American Brigadoon

Morgan Spurlock's "Scottish" pedigree

Morgan Spurlock’s “Scottish” pedigree

 

With a ridiculous catalogue of surnames whirling around my brain due to my immersion in American ethnological history, I notice names in the news.

A month ago the West Virginian documentary film-maker Morgan Spurlock died from complications associated with cancer at the relatively young age of 53.

While Spurlock was a playwright, writer, and TV show impresario, he is probably best remembered for his 2004 documentary “Super-Size Me“.  After reading about a legal case in which two girls sued the fast food merchant McDonald’s, blaming their obesity problems on the “food” sold by the company, Spurlock decided to do an experiment, to see what would happen if he were to eat only at McDonald’s for an entire month.

His film ended-up making over 22 million bucks from a budget of around 65,000 dollars, and garnered him an Academy Award nomination.

Spurlock clearly had many personal issues and demons, claiming to have been sexually abused as a child, and his admission to past sexual misconduct on his own part effectively put an end to his career.

The surname “Spurlock” is deeply associated with the multi-ethnic people of Southern Appalachia, so when I read of his death, I of course visited his Wikipedia page to find out more about his career and background.

I was not even remotely surprised to find he described his ancestry as being mostly English and “Scots-Irish”.

What’s more, Spurlock had given interviews to newspapers and appeared in shows broadcast in the UK, discussing his “Scots-Irish” roots (see photo above).

With his ginger hair and blue eyes, why would anyone doubt him?

Regular readers will know by now that the story of a predominently “Scots-Irish” Southern Appalachia is one of my hobby horses.

Needless to say, I went to my database to check the “Scots-Irish” bona fides of his branch of the Spurlock clan.

Morgan Spurlock has no clearly demonstrable ancestry from Ulster.  None.
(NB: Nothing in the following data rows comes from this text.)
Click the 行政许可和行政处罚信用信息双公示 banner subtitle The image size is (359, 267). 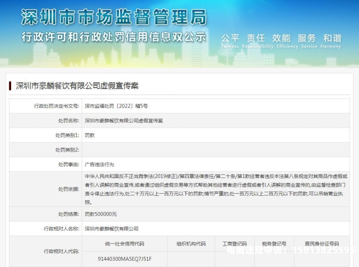coord(114,37)
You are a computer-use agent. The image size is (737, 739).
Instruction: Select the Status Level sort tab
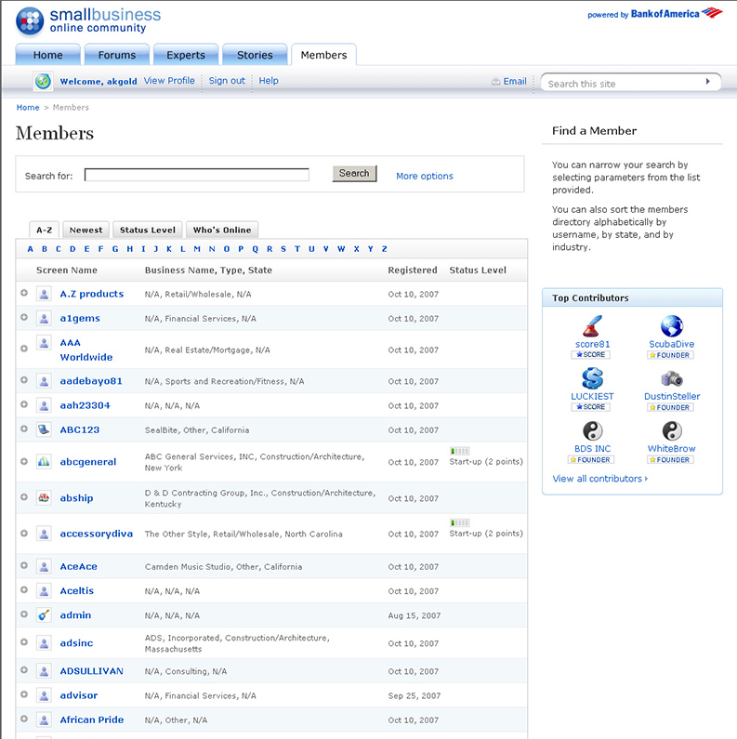point(147,230)
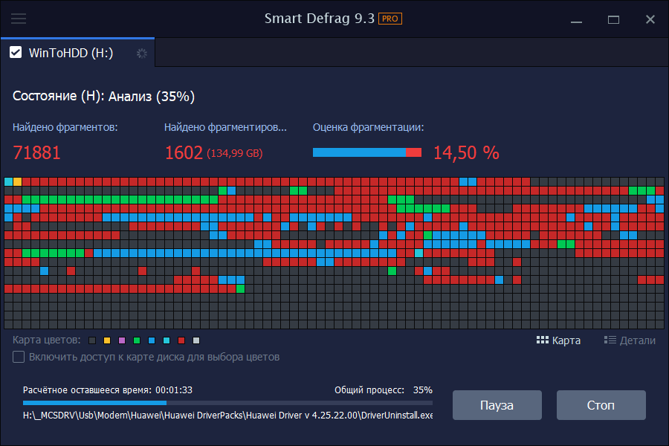Viewport: 669px width, 446px height.
Task: Click the Детали list view icon
Action: pos(610,340)
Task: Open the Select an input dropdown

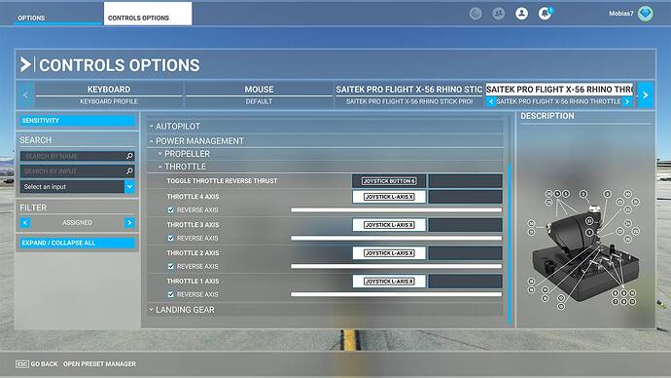Action: pos(77,186)
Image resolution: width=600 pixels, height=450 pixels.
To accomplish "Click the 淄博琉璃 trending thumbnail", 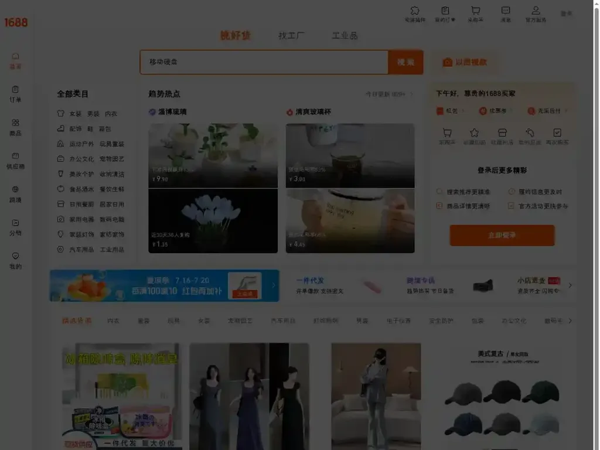I will (x=213, y=155).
When I saw the surname “Porter“, I was willing to consider that ONE out of his sixteen second great-grandparents might have decended from Ulster folk – “Porter” being a name not uncommon in Scotland. But when investigating this line of Porters, we end up at a dead end in Grayson County, Virginia during the late 1700s and early 1800s, with a “James Porter” as head of a household including half a dozen “all other persons except Indians not taxed” – an old designation for free people of color.

So even if these Porters had arrived in 1700s America via Ulster (which is by no means the only likely origin for these people), within a couple of generations they were seen by a census enumerator as being something other than “white”.

This is not the only line in Spurlock’s ancestry associated with free people of color.  His earliest Barker ancestor to have migrated west out of Delaware can be found in 1820 as head of a household including nine “all other persons except Indians not taxed“.

The only other possible candidates for Ulster ancestry might be Spurlock’s “Pickens” people, but this line disappears into the fog of early 1800s Ohio Country, a war zone in which any ethnic permutation is possible.

Spurlock’s majority ancestry was far and away mostly German, with English, and very likely indigenous, African, and Portuguese/Portuguese Jewish ancestry thrown into the mix.

So why was Morgan Spurlock willing to dress-up in a short kilt in photos and claim he was “Scots-Irish”?

Was he lying?  Or was he just repeating the “received wisdom” which has been the hallmark of mainstream Appalachian “history” for well over a century now?

Does anyone even give a damn?

When we accept “the official story” without question, there is no end to the ways in which people in power will manipulate history, in order to manipulate a credulous electorate.